The Koyal Training Group, Health care fraud a growing criminal enterprise
Since March 2007, federal investigators have uncovered more than $5 billion in Medicare fraud, but they suspect that might just be the tip of the iceberg.
As the prolific bank robber Willie Sutton reportedly said of robbing banks – because that’s where the money is – health care fraud has become a huge problem throughout the country.
According to the U.S. Department of Justice, Georgia ranks 12th in investigations, seventh in the number of fraud cases and sixth in total recovered – almost $98.95 million in 2012.
In the Southern District of Georgia, more than $27 million in restitution was collected last year in one of the country’s largest Medicare fraud prosecutions in 2005 – The Bio-Med Plus in Savannah.
In Augusta, optometrist Jeffrey Sponseller was sentenced Jan. 9 to 33 months in prison and ordered to pay $441,000 in restitution for bilking Medicare.
Federal investigations into Medicare fraud have exploded in response to the problem, said David Stewart, who recently left the U.S. attorney’s office where one of his duties was health care fraud coordinator.
Medicare fraud affects everyone because Medicare has become the primary health care coverage for most Americans when they turn 65, said Kenneth Crowder, who recently left the U.S. attorney’s office and joined Stewart in private practice.

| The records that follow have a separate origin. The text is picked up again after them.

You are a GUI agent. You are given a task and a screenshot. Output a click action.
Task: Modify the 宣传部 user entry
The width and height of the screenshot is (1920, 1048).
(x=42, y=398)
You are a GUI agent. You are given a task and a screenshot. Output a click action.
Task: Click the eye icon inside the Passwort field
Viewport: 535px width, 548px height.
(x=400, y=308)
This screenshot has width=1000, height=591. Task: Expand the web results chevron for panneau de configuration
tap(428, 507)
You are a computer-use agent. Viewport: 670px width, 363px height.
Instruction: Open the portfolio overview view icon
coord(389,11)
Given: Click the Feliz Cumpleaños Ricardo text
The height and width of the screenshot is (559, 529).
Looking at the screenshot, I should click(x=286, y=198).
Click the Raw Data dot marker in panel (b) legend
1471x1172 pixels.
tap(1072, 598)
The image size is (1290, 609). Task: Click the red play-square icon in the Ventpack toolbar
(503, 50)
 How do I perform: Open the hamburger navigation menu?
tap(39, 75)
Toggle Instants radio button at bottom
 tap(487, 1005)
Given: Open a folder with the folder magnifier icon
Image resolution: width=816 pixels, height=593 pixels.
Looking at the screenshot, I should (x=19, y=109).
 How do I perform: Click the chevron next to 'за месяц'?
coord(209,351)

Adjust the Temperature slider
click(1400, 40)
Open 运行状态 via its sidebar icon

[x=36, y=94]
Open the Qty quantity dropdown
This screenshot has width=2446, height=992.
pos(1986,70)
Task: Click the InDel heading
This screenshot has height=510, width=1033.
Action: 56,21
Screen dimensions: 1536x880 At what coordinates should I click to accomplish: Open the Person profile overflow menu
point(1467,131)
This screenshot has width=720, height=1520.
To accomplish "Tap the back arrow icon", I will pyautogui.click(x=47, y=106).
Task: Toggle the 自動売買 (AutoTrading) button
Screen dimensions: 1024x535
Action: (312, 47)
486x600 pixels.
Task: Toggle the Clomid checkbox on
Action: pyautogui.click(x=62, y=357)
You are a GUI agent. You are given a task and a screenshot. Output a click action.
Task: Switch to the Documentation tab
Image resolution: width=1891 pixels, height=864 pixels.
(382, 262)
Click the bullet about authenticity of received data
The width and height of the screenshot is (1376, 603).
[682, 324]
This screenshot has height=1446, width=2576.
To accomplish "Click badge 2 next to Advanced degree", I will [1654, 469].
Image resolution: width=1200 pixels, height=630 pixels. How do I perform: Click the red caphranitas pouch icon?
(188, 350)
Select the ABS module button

When Medicare coverage started in 1966, 19.1 million were enrolled. In 2013, that number was 43.5 million, according to the Centers for Medicare and Medicaid Services.
With the last of the baby boomer generation turning 50 this year and increased health insurance coverage through the Affordable Care Act, Stewart and Crowder said fraud is expected to expand.
Going after health care fraud holds the promise of getting money back for the government, Stewart said, which is another reason the Justice Department has set that as a top goal.
The attack on those defrauding Medicare and military health care provider TriCare occurs in criminal and civil courts. The difference between prosecution and a civil lawsuit is intent, Stewart said. And intent can be difficult to prove.
In the Sponseller case, the defense attorney tried to portray the optometrist’s act as more billing errors than intentional fraud because of the complexity of the Medicare billing process.
But in cases such as Sponseller’s – who billed for 177, 45-minute comprehensive exams performed in a single day – the intent to defraud becomes clear. The more outrageous cases are the ones that are criminally prosecuted, Stewart said.
In another case from the Southern District, two nutritionists bilked Medicaid of $4 million by billing for services to Head Start programs throughout the state.
The intent to defraud became clear when investigators uncovered bank records that proved they were on Florida vacations at the same time they were allegedly visiting Head Start sites, Stewart said.
Crowder, who was the chief of the civil division for the U.S. attorney’s office in the Southern District of Georgia, said that in 10 years the investigation of health care fraud became the largest part of their work.
Special strike forces have been sent to areas deemed as hot beds of Medicare fraud. In May, teams working in eight cities made 89 arrests while uncovering $223 million in fraudulent billing.
The fraud can take the form of medical professionals billing for services they do not perform, or when thieves obtain Medicare billing and patient numbers and create scam operations, Stewart said.